◆ **练习任务**
1 - 根据这段关于林湄散文的文字,说明为什么在道家文化中人与自然原本是一体的。
2 - 判断下列说法是否与这段关于林湄散文的文字相符,逐一回答“是”或“否”,并原文引用起决定作用的字句:(a) 林湄在文学写作之初就创作了大量写景状物和游历纪行的散文;(b) 芝诺认为人生的目的在于征服自然;(c) 在《圣经》中,人类应以主宰者的姿态对待自然。

◆ **文档节选**
古希腊哲学家芝诺曾说, “人生的目的就在于与自然和谐相处”,林湄早在文学写作之初,就创作了大量写景状物和游历纪行的散文,并在其中反思人与自然、人与他人、人与自我之间的关系。随着创作之路的深入,她散文中的自然书写愈发显得通脱透彻。对于林湄来说, “自然”是万物有灵的诗意天堂,是游子离人的精神原乡,更是心灵最终的价值归属。自然万物在她的笔下被赋予了生命与活力,承载着她无尽的哲思与理趣,散发出诗性的魅力与光辉。

一、心游万仞:澄澈明净的生态意识

林湄曾说:“只有看重、爱惜平凡自然风景的人,才能在大自然的观赏中获得灵性的更大升华和快乐。”(《自然之思》)从少时在乡间的童趣经历,到成年后每次与大自然的亲密接触,再到现今与大自然的心心相依,随着人生经验的丰富,精神心理的充盈,作者经历了由贫瘠到富有的大自然的价值发现之旅。对于她而言,大自然是心灵的栖息地与净化所,如宗教般能除去精神的芜杂,抚慰受伤的灵魂,使彷徨的心拥有坚定的力量。在《圣经》中,上帝创造了人与自然,二者和谐共处,上帝赋予人类“看护自然”的神圣权利,人类应该以守护者的身份去呵护自然,而不是以主宰者的姿态去征服它。在中国传统文化尤其是道家文化中,人与自然原本就是一体的,人是由天地自然孕育生成的,讲究“天地人和”与“天人合一”。这种生态智慧镌刻在林湄心中,内化于她的字里行间,体现出澄澈明净的生态意识,显示出超越的生态伦理价值,对于人类如何与自然和谐相处,实现人与自然共生发展具有启示性。

◆ **数据记录**
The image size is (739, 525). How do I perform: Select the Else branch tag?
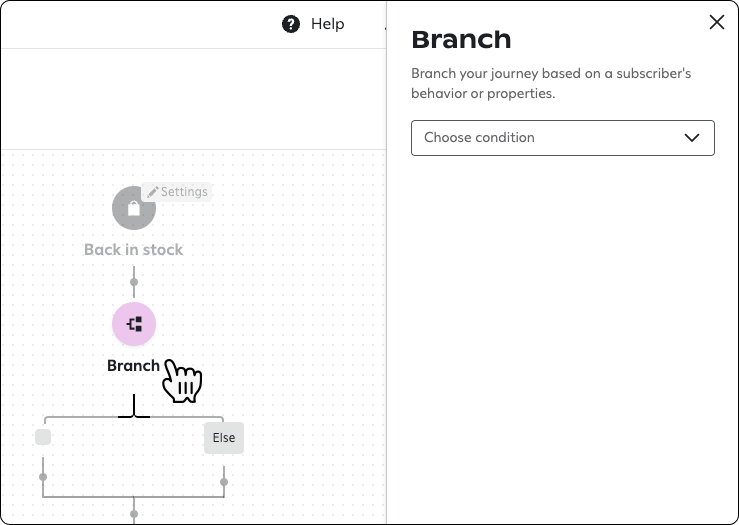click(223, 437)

--

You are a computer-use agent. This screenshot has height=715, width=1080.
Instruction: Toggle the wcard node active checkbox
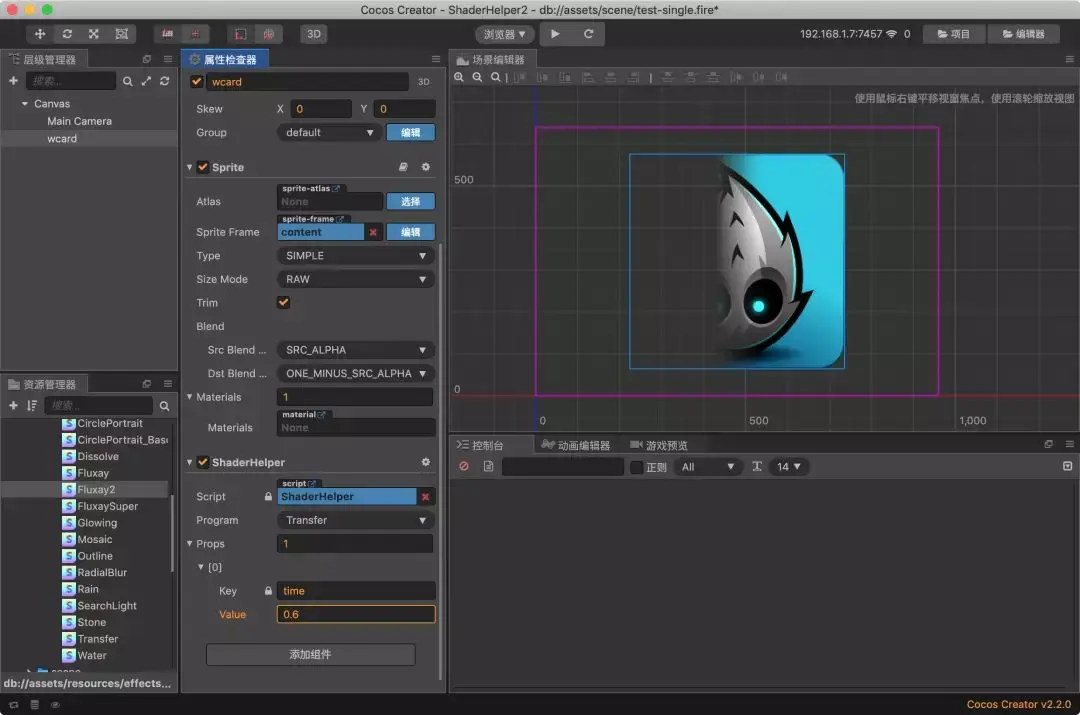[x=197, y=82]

==

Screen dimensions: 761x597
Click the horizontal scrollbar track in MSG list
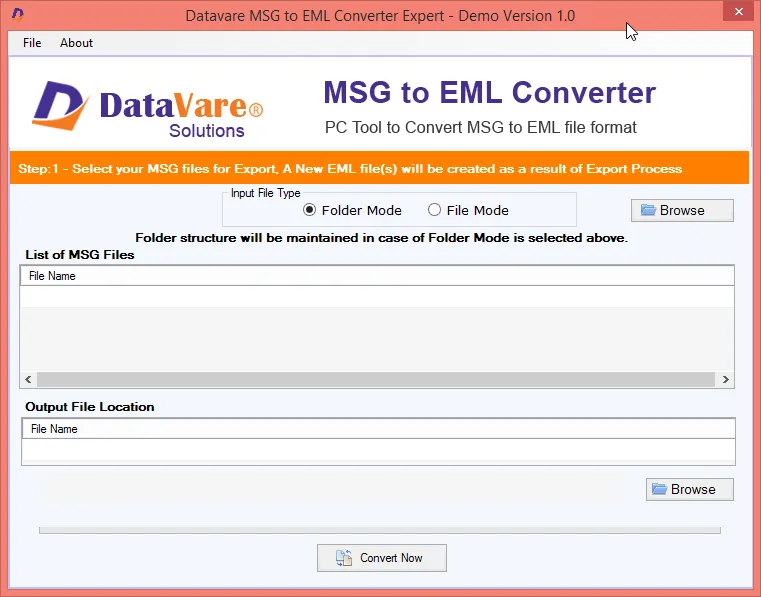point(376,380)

◆ **参考答案**
1 - 道家文化认为人是由天地自然孕育生成的,所以人与自然原本就是一体的,讲究“天地人和”与“天人合一”。

2 -
(a) 是:“林湄早在文学写作之初,就创作了大量写景状物和游历纪行的散文”
(b) 否:“人生的目的就在于与自然和谐相处”
(c) 否:“人类应该以守护者的身份去呵护自然,而不是以主宰者的姿态去征服它”